#### PROBLEM A:
Decide whether each statement agrees with the document on cost-aware Kubernetes downloads: (i) on KVM/Xen builds the mgmtproxy agent is a no-op stub; (ii) mgmtproxy runs its forward proxy on 127.0.0.1:8443; (iii) pillar's built-in downloader tries management ports in descending cost order. For each one, answer yes or no and quote the deciding words of the document.
#### PROBLEM B:
Carry on writing the document on cost-aware Kubernetes and containerd downloads, picking up from the point where it stops.

Cost-Aware Kubernetes / containerd Downloads

When EVE is built for Kubernetes (HV=k), several downloads happen outside pillar's own downloader: the kube containerd pulls pod and system images, the k3s installer fetches the k3s script and binary, and kubectl apply -f https://... fetches component manifests. This document describes how EVE makes those downloads honor the network.download.max.cost configuration through the mgmtproxy pillar agent.

The mgmtproxy agent only exists in HV=k builds; on KVM/Xen builds it is a no-op stub. Everything described here applies to Kubernetes-driven downloads only.

Overview

network.download.max.cost controls which network uplinks EVE uses for downloads. Pillar's built-in downloader already honors it: it iterates management ports in ascending cost order, binds the outbound socket to each port's source IP, and uses the first port that provides working connectivity to the destination.

The downloads listed above run in the host network namespace and use the kernel's table main directly, so they do not participate in that per-port selection. When the lowest-cost gateway is unreachable, table main's default route still points at it, and these downloads time out with no automatic fallback to a healthy higher-cost uplink.

mgmtproxy closes that gap. It runs an HTTP CONNECT forward proxy on 127.0.0.1:5443, reusing the same source-IP-binding primitives as pillar's downloader, and HTTPS_PROXY is injected into the affected subprocesses so their HTTPS connections tunnel through it.

Architecture

┌──────────────────── pillar (starts before containerd) ───────────────┐
│                                                                      │
│  nim ────publishes──► DeviceNetworkStatus                            │
│                              │                                       │
│  zedagent ──publishes──► ConfigItemValueMap                          │
│                              │  (network.download.max.cost)          │
│  mgmtproxy ◄──subscribes─────┘                                       │
│     │  127.0.0.1:5443                                                │
│     └──publishes──► MetricsMap ──► edgeview url                      │
└──────────────────────────────┬───────────────────────────────────────┘
                               │ CONNECT registry:443
                               │
      ┌────────────────────────┼──────────────────────────────────────┐
      │ HTTPS_PROXY injected   │                                      │
      │ at four places:        │                                      │
      │                        │                                      │
      ▼                        ▼                                      ▼
kube containerd       k3s installer + curl                  kubectl subprocess
(check_start_         (cluster-update.sh)                   (shell mgmtproxy_run
 containerd)                                                 + Go cmd.Env)
      │                        │                                      │
      └────────────────────────┴──────────────────────┬───────────────┘
                                                      │
                                            mgmtproxy dials outbound:
                                                      │
                        ┌─────────────────────────────┴──────────┐
                        │                                        │
                  1. eth0 (cost=0)                        2. eth1 (cost=1)

#### STORED DATA:
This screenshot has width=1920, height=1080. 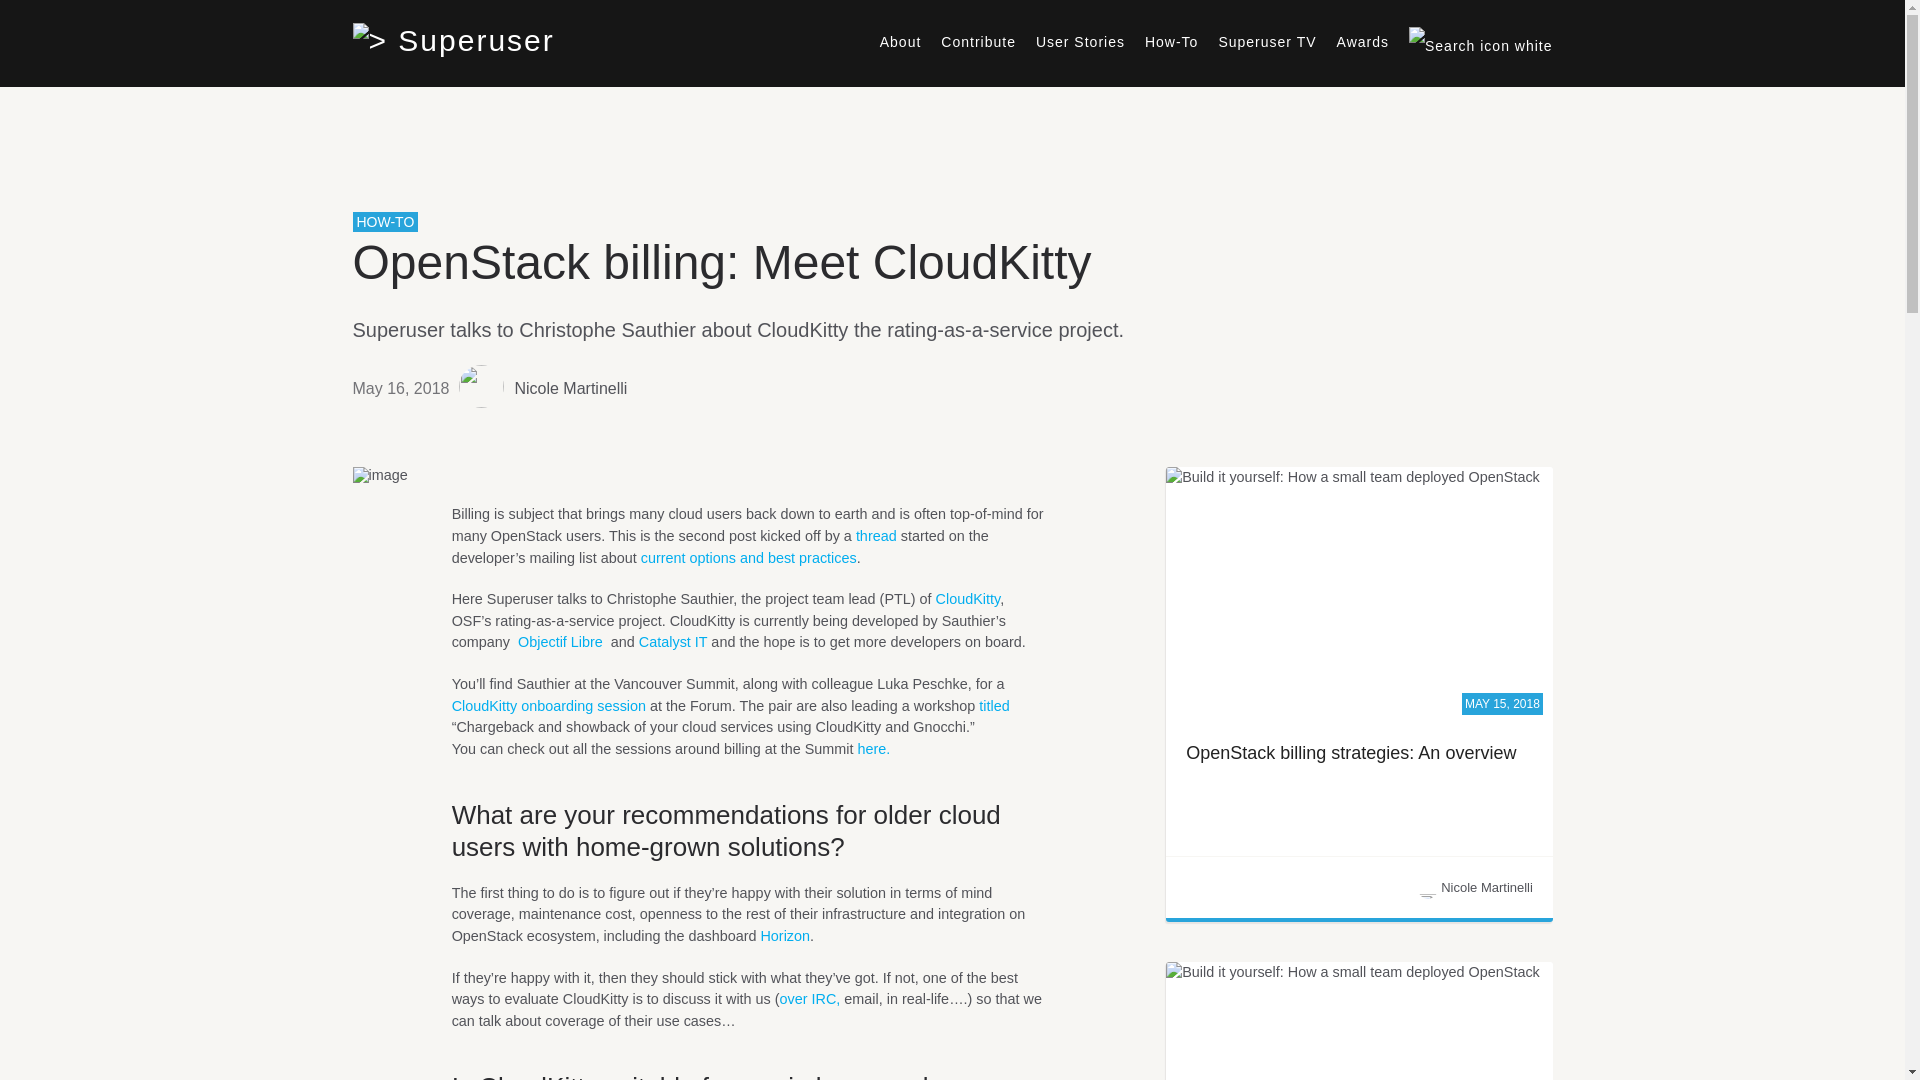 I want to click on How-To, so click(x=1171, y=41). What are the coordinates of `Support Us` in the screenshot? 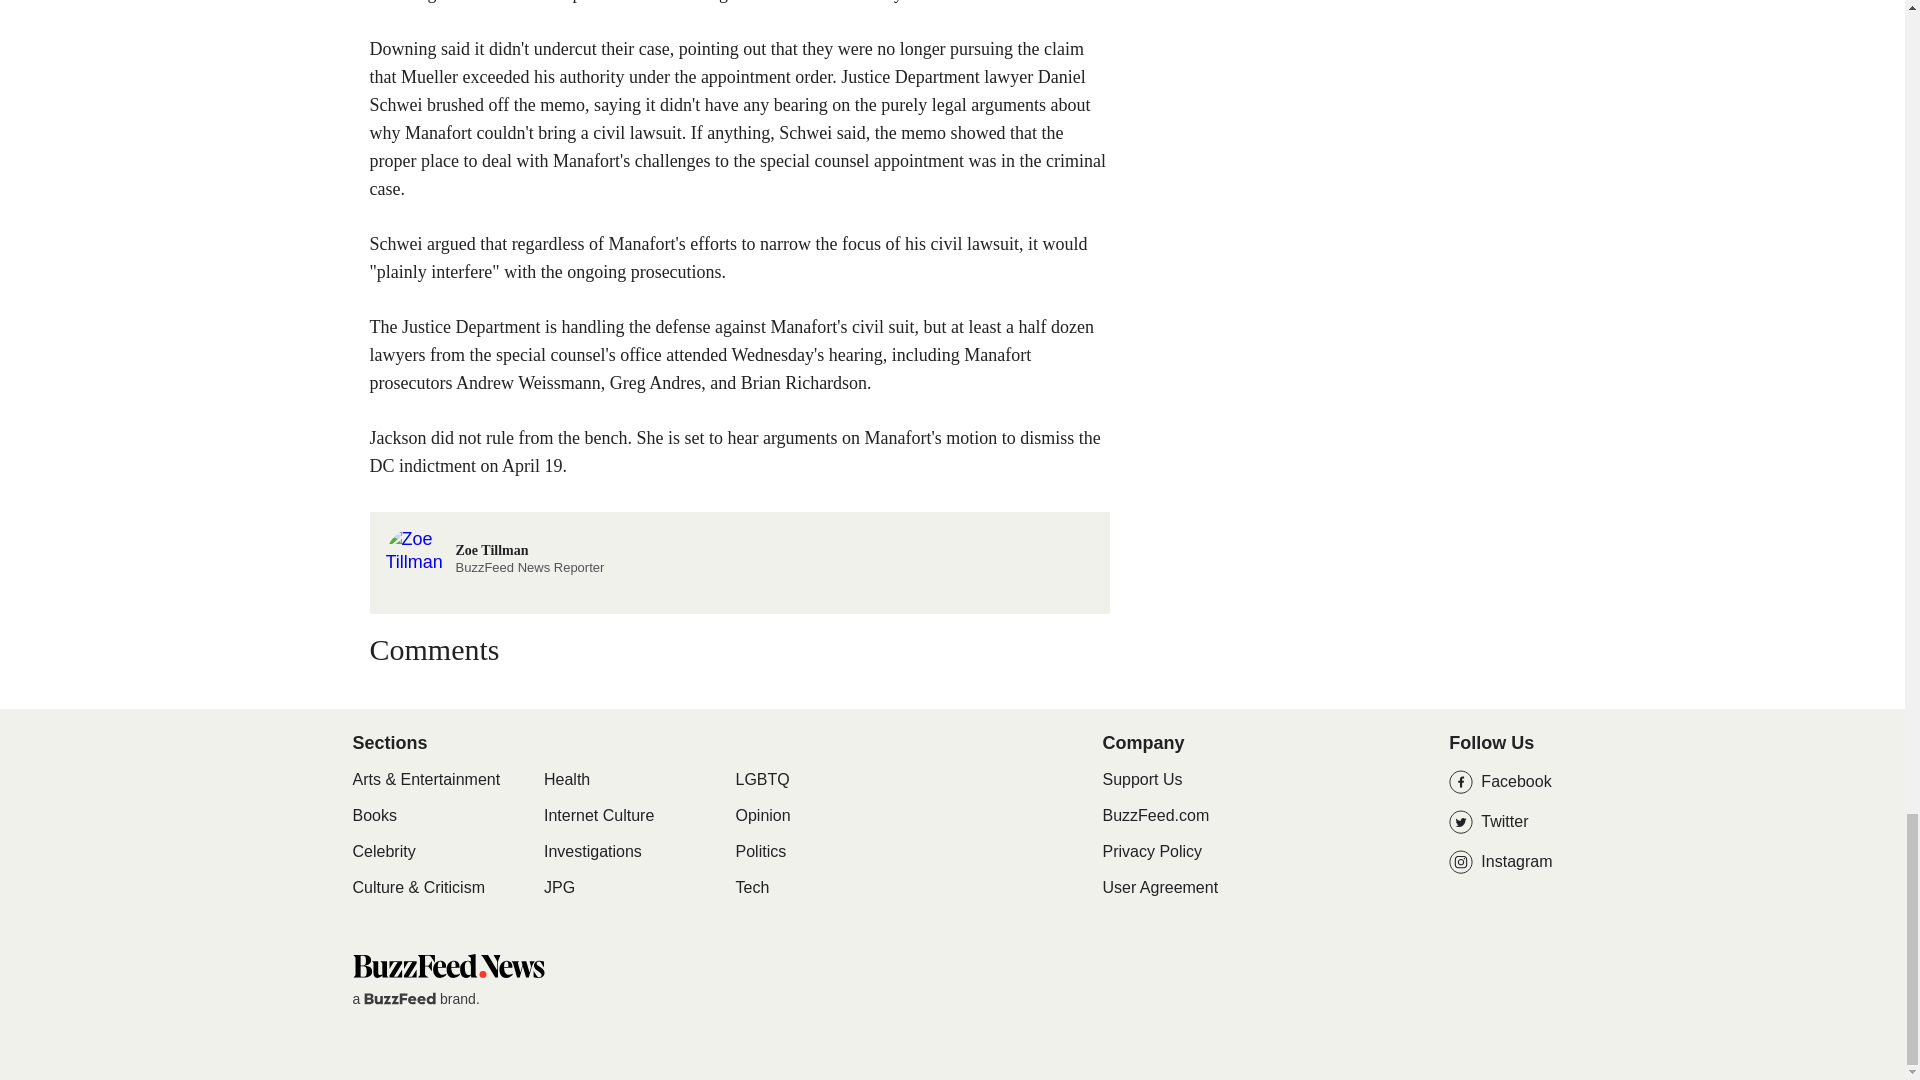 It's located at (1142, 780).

#### TASK OUTPUT A:
(i) Yes: "on KVM/Xen builds it is a no-op stub."
(ii) No: "It runs an HTTP CONNECT forward proxy on 127.0.0.1:5443"
(iii) No: "it iterates management ports in ascending cost order"

#### TASK OUTPUT B:
                  bind src=192.168.1.89                   bind src=10.0.0.5
                  ip rule → table-eth0                    ip rule → table-eth1
                  table-eth0: via gw-eth0 ✗               table-eth1: via gw-eth1 ✓
                  (dial timeout → skip)                          │
                                                                 │ TCP tunnel
                                                                 ▼
                                                       registry-1.docker.io:443
                                                       (or github.com:443,
                                                        raw.githubusercontent.com:443)

Binding the outbound socket to a port's source IP sends the packet through that port's per-port routing table, bypassing table main entirely — so a dead cost-0 gateway in table main never pins the connection to a broken uplink.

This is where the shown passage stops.